An alternative approach, sometimes suggested for Babesia spp., is one patterned after that used to limit transmission of cytomegalovirus. Blood recipients at greatest risk for developing severe babesiosis (e.g. the elderly or asplenic individuals) would be transfused with units of blood identified as negative for Babesia spp. Indeed, most immunocompetent blood recipients tolerate Babesia infections with few complications, but the elderly and asplenic can develop severe, even life‐threatening, disease. This approach, however, is predicated on the availability of approved tests, which are currently not available.
Conclusions and future directions
Newly emergent agents continue to capture the attention of transfusion medicine, but other, long‐known agents, such as Babesia spp., pose ongoing and seemingly increasing threats to blood safety that perhaps have received inadequate attention. In part, the lack of attention may be caused by the parasite's limited geographical distribution and the mild, self‐limiting disease experienced by most patients.

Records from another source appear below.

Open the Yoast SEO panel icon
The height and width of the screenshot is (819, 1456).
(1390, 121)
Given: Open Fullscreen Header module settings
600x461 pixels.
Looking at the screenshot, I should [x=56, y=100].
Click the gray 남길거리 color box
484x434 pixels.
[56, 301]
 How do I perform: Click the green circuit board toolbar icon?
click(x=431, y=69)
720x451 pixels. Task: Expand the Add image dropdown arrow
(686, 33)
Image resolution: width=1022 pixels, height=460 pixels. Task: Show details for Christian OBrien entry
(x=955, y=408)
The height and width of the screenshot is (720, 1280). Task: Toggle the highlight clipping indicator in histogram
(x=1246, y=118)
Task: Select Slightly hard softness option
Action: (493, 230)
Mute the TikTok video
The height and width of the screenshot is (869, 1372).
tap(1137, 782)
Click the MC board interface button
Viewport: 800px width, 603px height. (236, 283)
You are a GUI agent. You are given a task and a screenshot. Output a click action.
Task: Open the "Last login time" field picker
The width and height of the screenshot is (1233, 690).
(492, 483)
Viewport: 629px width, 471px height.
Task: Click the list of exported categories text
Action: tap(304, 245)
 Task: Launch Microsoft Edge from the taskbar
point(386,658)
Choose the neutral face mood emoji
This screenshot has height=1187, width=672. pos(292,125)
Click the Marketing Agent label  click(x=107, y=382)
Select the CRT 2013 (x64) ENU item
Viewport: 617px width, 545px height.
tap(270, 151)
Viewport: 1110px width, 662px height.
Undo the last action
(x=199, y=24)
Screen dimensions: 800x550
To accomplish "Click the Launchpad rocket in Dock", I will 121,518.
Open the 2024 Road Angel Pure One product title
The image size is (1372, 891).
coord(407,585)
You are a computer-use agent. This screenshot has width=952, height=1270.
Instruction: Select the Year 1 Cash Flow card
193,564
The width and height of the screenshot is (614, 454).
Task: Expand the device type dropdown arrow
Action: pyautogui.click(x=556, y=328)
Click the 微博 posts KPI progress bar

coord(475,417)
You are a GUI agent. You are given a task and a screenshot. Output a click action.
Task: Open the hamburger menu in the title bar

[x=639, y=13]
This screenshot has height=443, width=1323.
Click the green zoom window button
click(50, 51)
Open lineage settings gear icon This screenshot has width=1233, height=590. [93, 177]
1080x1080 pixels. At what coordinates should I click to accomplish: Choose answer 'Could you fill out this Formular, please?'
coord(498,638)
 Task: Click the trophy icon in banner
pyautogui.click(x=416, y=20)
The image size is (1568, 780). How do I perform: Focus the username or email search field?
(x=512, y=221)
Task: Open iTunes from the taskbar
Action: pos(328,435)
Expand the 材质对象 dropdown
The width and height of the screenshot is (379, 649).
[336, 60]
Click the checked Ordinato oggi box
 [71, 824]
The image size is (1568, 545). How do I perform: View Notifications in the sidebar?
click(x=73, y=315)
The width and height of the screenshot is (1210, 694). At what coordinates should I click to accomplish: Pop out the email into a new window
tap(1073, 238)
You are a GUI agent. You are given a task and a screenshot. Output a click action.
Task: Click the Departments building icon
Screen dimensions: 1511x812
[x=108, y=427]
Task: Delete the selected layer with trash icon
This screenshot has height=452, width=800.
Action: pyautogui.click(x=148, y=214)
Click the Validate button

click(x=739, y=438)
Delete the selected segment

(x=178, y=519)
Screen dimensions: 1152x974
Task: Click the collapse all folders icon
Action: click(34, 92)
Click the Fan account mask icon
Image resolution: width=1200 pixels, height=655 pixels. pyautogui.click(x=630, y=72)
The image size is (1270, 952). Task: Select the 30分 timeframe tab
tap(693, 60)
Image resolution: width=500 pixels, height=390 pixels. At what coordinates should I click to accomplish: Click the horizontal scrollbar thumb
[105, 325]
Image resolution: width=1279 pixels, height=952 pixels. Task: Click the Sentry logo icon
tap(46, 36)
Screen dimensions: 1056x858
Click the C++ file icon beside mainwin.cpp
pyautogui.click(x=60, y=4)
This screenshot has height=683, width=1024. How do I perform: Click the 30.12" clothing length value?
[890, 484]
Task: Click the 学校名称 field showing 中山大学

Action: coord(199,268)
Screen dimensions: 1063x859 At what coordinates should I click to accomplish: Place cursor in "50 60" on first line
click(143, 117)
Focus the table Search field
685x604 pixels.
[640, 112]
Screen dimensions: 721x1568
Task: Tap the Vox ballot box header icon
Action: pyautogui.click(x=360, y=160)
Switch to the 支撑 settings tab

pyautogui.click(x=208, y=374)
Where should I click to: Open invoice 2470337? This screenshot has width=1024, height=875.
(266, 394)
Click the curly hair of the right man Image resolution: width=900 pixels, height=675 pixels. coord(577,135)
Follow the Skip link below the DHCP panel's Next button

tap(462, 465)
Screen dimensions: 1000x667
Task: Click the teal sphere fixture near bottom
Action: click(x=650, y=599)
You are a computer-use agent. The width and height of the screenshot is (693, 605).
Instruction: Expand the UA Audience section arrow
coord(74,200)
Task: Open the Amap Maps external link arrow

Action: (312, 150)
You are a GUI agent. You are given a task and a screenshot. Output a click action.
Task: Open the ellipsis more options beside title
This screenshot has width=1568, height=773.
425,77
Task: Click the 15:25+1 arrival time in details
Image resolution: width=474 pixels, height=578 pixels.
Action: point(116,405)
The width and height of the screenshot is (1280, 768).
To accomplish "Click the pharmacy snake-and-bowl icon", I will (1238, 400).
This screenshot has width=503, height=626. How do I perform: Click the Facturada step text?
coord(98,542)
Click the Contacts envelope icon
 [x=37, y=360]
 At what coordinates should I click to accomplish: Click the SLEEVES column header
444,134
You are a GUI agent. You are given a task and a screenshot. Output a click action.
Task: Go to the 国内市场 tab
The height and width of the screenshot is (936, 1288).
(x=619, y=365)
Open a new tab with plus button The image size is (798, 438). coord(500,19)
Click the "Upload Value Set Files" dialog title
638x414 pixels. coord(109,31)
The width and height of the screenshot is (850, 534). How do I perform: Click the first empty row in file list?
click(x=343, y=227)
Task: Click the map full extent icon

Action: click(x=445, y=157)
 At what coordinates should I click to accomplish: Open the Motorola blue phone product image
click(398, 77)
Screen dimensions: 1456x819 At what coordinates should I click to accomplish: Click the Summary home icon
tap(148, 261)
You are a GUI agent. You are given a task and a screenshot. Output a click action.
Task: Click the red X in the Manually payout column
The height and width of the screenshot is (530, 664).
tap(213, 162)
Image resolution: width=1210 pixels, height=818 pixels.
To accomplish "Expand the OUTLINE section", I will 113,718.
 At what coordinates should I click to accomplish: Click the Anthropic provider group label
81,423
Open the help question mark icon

However, the distribution of Babesia spp. appears to be greater than originally thought, and the parasite is increasingly implicated in transfusion‐transmitted cases, particularly among patients who receive large amounts of blood and are highly susceptible to babesial infection (e.g. elderly, asplenic and immunocompromised). The lack of a consensus approach in preventing transmission of Babesia spp. remains problematic and may not be easily resolved in the absence of licensed blood screening tests. One of the greatest hurdles in addressing Babesia spp. is persuading manufacturers to develop approaches, particularly screening assays, for what is perceived to be a limited market. To overcome this obstacle, a concerted effort among government agencies, blood collection organizations and the public health community is needed to encourage the development of suitable interventions for Babesia spp. In summary, now that the Babesia spp. are clearly visible on our radar screen, appropriate interventions should be considered in order to reduce the blood safety risks posed by this agent.